Task objective:
Below is a listing. Gather each line of it that contains "agent".

Provided information:

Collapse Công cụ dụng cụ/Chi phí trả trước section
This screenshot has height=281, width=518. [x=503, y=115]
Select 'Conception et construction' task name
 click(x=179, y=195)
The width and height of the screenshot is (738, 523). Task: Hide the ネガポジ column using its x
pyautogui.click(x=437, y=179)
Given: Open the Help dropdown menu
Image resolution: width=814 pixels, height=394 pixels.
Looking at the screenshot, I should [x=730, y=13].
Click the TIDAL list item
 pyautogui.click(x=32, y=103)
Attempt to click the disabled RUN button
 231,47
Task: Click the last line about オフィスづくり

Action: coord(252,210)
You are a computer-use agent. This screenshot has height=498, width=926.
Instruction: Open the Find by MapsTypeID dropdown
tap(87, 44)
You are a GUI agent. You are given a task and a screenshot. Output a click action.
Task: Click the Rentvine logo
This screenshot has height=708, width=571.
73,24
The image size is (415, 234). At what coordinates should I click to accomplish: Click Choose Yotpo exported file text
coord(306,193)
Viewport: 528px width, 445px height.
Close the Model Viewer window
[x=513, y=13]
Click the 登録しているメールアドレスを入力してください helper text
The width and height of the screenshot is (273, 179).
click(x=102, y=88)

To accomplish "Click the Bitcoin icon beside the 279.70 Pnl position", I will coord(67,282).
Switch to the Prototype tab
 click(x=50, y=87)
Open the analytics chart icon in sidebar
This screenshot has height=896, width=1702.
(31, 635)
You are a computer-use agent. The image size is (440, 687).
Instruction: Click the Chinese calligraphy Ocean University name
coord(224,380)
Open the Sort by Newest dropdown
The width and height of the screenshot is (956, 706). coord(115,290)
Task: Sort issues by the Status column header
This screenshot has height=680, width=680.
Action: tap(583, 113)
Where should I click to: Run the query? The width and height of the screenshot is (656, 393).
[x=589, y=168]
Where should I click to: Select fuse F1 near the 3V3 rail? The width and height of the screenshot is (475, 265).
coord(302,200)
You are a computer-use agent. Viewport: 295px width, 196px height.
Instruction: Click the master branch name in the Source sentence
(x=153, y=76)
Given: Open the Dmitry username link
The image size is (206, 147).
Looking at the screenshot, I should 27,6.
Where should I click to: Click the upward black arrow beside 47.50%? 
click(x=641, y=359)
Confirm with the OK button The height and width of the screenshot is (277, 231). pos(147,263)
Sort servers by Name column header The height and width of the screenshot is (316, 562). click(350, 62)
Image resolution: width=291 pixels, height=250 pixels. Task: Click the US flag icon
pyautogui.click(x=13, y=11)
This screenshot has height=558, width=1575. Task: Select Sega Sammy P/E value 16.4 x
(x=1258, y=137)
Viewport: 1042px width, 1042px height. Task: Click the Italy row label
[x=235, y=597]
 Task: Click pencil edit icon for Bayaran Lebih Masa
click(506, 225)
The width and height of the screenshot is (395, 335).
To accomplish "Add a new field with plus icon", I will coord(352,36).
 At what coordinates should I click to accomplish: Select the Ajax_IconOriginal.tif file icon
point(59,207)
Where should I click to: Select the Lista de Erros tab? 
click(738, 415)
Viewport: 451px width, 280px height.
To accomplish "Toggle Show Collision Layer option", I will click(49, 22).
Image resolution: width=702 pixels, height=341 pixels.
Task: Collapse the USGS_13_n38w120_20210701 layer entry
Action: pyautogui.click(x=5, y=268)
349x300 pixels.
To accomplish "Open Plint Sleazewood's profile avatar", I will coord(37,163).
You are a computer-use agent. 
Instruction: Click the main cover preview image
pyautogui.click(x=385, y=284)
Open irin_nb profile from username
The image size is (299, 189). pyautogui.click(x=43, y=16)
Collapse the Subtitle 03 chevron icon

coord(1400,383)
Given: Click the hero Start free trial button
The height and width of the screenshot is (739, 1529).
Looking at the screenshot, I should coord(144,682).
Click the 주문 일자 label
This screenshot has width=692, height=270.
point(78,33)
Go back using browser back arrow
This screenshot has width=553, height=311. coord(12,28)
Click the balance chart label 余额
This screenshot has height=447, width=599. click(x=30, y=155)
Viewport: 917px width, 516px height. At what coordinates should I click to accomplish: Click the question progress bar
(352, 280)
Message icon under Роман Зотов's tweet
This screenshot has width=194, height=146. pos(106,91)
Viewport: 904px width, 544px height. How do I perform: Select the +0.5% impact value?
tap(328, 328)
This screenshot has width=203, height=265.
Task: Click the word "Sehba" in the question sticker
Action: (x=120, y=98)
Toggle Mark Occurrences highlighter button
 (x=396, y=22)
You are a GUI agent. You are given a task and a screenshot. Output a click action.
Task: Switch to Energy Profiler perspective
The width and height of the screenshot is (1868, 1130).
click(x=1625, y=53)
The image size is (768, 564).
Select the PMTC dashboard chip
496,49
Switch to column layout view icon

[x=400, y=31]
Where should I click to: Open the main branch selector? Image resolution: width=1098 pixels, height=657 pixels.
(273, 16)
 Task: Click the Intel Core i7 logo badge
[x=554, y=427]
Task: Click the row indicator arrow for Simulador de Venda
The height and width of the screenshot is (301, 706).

Exercise response:
You are a computer-use agent. This screenshot has height=498, width=926.
You are a GUI agent. You are given a task and a screenshot. Output a click action.
You are a computer-use agent. The image size is (440, 687).
You are a computer-use agent. Viewport: 295px width, 196px height.
You are a computer-use agent. 
You are a GUI agent. You are given a task and a screenshot. Output a click action.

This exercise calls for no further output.